Wednesday, September 26, 2012

Chapter 7. Cryptographers of Information



Cryptography has always fascinated me ever since I read The Dancing Men in Sir Arthur Conan Doyle's the Adventure of Sherlock Holmes. Above I attached the images from the original book. The criminal and our heroine communicated secretively with each through a system of symbolic language using the dancing men in substitute of alphabets. Holmes deciphered it in the same way Edgar Allan Poe explained cryptogram, which is quoted in page 217 in Gleick's book.
Now let's have a look at those messages. Sherlock Holmes realized, in the story, that the most frequent image appearing would be the letter E, and that the name of the heroine Elsie will be int he message somewhere.
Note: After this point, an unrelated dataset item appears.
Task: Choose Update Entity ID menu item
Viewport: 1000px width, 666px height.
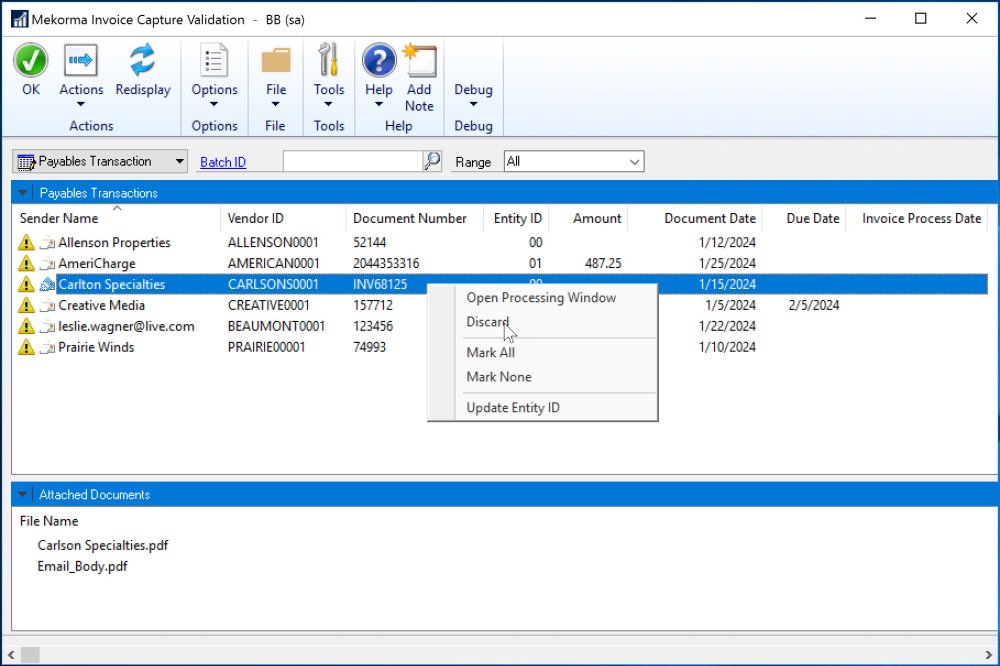Action: 513,408
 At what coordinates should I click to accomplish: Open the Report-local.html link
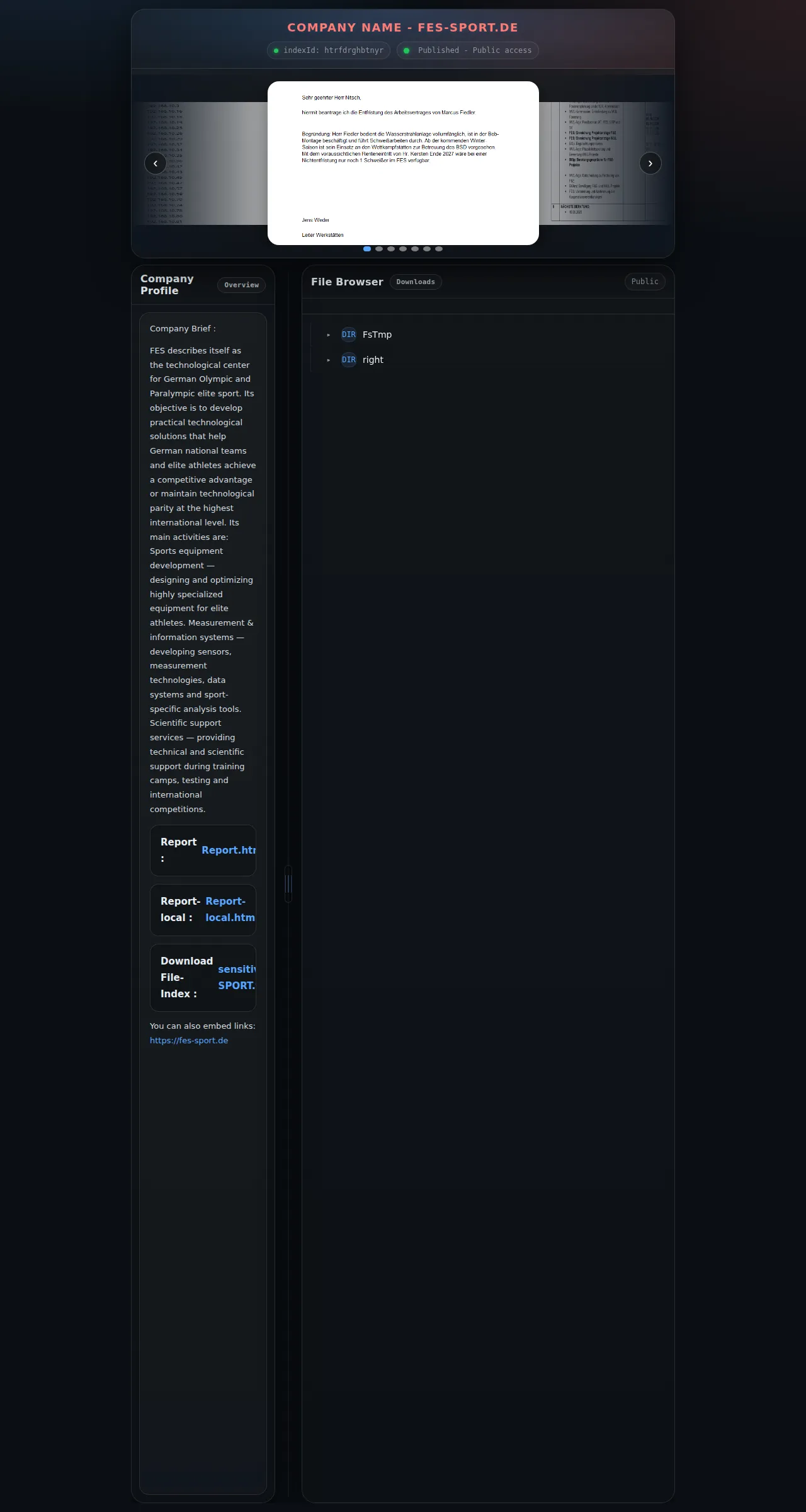pos(230,910)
With that information, he managed to decipher the code.
Message one: Am here, Abe Slaney
Message two: At Elrig Es.
Reply: Never
Message three: Elsie, prepare to meet thy god

 As we can see, language became a medium of information and only those who understand the system: vocabulary, grammar, etc, can use it to convey information and messages. Without the understanding, language is just another cryptography. On the other hand, when we understand the system of the cryptography, it became another set of language with structure and regularity, and can be used as a medium of information...just like what Abe Slaney and Elsie Patrick did in the story of the Dancing Men.
Alan Turing's machine serves to decipher cryptograms, and is the founding father of computer science and artificial intelligence. Gleick illustrated, reiterated and demonstrated through the book about this subject, that is, to use another information system in order to ease up the conveying of the message in adaptation of the medium. The way we program our computers or robots is just like that: we put in the information so that the machine understand the "mechanic language", through the programed system, the output would be understandable to human.